* **Required task**:
Copy out word for word the part of the records that begins at their start and ends with the line containing "[x=641, y=332]", both ends included.

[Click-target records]
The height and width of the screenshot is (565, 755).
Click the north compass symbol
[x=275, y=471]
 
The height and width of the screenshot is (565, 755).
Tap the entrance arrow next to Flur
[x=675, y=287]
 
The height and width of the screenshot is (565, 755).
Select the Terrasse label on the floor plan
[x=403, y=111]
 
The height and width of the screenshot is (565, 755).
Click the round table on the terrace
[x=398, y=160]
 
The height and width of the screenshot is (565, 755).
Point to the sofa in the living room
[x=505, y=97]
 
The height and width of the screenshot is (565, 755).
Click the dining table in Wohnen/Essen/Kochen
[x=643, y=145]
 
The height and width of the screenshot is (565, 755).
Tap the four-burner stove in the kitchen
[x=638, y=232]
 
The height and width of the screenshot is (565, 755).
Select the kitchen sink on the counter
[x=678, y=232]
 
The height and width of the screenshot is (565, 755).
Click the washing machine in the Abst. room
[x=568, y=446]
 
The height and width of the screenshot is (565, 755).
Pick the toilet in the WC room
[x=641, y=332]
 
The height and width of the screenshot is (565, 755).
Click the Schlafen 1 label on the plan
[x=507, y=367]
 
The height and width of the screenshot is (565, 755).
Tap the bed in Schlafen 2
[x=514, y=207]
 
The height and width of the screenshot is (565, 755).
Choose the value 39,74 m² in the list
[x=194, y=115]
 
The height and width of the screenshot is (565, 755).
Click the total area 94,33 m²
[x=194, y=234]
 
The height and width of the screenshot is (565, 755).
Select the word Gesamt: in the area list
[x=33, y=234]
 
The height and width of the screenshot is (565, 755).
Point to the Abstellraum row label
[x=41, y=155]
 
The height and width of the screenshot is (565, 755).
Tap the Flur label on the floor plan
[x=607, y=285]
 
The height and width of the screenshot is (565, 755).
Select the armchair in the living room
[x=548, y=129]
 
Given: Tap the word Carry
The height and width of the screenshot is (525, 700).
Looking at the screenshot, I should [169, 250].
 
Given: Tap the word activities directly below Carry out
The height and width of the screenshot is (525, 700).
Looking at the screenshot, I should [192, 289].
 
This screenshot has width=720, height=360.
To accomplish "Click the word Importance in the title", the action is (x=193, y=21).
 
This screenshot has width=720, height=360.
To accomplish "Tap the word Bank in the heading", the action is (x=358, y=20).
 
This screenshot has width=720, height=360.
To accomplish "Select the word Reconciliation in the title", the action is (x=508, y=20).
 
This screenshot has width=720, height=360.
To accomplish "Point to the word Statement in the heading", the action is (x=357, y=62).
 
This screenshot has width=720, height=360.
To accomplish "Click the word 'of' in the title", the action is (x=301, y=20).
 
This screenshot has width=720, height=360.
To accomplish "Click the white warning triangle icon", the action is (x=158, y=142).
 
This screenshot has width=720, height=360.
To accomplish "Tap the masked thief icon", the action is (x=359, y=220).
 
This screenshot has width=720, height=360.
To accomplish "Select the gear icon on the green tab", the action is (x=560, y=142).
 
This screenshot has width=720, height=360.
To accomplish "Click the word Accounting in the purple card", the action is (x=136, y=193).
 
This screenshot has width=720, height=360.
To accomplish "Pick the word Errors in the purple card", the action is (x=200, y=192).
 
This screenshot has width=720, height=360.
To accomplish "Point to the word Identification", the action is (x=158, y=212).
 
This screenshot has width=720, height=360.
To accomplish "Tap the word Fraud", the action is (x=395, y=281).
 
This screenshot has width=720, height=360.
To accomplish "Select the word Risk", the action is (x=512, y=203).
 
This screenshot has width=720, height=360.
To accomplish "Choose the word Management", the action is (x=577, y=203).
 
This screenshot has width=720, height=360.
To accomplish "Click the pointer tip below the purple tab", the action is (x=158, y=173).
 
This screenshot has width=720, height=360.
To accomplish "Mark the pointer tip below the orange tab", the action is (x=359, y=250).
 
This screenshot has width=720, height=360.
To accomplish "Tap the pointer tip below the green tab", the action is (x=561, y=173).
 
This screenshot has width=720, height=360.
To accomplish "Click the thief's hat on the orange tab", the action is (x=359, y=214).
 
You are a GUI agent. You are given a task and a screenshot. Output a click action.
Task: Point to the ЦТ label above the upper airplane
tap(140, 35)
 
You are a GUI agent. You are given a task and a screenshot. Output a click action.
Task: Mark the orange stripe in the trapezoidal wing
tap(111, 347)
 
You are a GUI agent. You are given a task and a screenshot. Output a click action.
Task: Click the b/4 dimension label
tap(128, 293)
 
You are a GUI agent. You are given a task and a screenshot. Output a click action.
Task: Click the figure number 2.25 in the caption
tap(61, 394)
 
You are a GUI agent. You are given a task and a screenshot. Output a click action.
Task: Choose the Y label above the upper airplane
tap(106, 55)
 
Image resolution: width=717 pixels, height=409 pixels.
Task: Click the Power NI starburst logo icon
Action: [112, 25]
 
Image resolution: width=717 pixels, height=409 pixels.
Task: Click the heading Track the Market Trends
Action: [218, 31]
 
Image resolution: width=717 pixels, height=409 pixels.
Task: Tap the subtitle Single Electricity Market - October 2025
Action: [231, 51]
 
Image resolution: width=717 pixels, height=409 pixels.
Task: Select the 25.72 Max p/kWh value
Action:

* **Solution for this problem**:
The height and width of the screenshot is (565, 755).
Click the north compass symbol
[x=275, y=471]
 
The height and width of the screenshot is (565, 755).
Tap the entrance arrow next to Flur
[x=675, y=287]
 
The height and width of the screenshot is (565, 755).
Select the Terrasse label on the floor plan
[x=403, y=111]
 
The height and width of the screenshot is (565, 755).
Click the round table on the terrace
[x=398, y=160]
 
The height and width of the screenshot is (565, 755).
Point to the sofa in the living room
[x=505, y=97]
 
The height and width of the screenshot is (565, 755).
Click the dining table in Wohnen/Essen/Kochen
[x=643, y=145]
 
The height and width of the screenshot is (565, 755).
Tap the four-burner stove in the kitchen
[x=638, y=232]
 
The height and width of the screenshot is (565, 755).
Select the kitchen sink on the counter
[x=678, y=232]
 
The height and width of the screenshot is (565, 755).
Click the washing machine in the Abst. room
[x=568, y=446]
 
The height and width of the screenshot is (565, 755).
Pick the toilet in the WC room
[x=641, y=332]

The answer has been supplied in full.